→ **RECORD EXTRACTS**

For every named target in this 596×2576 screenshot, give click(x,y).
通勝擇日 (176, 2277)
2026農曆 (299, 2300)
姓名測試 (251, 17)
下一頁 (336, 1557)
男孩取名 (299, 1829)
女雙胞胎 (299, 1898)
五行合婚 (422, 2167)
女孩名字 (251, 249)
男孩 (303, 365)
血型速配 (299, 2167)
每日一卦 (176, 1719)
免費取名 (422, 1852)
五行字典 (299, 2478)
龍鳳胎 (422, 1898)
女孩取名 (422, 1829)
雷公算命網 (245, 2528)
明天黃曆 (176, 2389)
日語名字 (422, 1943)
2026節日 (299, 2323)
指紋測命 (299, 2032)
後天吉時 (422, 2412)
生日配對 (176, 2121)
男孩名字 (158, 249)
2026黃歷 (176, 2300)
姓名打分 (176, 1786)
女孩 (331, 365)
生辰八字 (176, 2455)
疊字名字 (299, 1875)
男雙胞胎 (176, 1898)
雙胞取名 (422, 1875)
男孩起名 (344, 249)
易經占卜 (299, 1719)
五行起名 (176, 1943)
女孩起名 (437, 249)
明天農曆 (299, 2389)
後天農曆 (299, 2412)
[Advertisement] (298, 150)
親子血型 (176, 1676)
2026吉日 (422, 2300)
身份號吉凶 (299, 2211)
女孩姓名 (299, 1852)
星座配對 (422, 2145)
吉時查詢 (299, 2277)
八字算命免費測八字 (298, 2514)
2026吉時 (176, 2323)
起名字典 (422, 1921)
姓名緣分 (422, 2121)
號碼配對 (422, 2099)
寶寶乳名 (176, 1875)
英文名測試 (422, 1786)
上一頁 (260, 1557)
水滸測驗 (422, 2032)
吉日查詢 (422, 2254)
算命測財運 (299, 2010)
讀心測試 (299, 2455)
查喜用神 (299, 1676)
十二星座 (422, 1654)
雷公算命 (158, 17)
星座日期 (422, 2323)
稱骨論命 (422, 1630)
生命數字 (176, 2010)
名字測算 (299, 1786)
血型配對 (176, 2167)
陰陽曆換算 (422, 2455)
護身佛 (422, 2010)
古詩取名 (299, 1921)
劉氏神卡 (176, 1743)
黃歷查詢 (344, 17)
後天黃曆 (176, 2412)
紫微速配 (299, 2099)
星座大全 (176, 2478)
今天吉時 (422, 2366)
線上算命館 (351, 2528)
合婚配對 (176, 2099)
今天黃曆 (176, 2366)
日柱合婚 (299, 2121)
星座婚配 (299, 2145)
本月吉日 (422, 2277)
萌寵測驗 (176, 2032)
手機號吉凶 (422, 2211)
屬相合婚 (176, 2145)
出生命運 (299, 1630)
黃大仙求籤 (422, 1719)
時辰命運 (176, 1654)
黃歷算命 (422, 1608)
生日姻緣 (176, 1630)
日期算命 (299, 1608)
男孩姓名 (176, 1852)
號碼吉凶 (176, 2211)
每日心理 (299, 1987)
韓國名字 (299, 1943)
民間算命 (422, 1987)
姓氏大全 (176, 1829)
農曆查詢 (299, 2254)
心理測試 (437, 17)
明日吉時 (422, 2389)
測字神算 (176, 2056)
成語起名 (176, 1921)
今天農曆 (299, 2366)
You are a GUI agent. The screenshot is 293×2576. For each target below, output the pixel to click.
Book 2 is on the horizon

→ **EXERCISE AIM**
Each line above that contains the string "click" should be identified and copied.

→ **OUTPUT OF THE EXERCISE**
For every named target in this 596×2576 screenshot, give click(x,y).
You are a GUI agent. The screenshot is 293×2576. For each target below, output the pixel to click.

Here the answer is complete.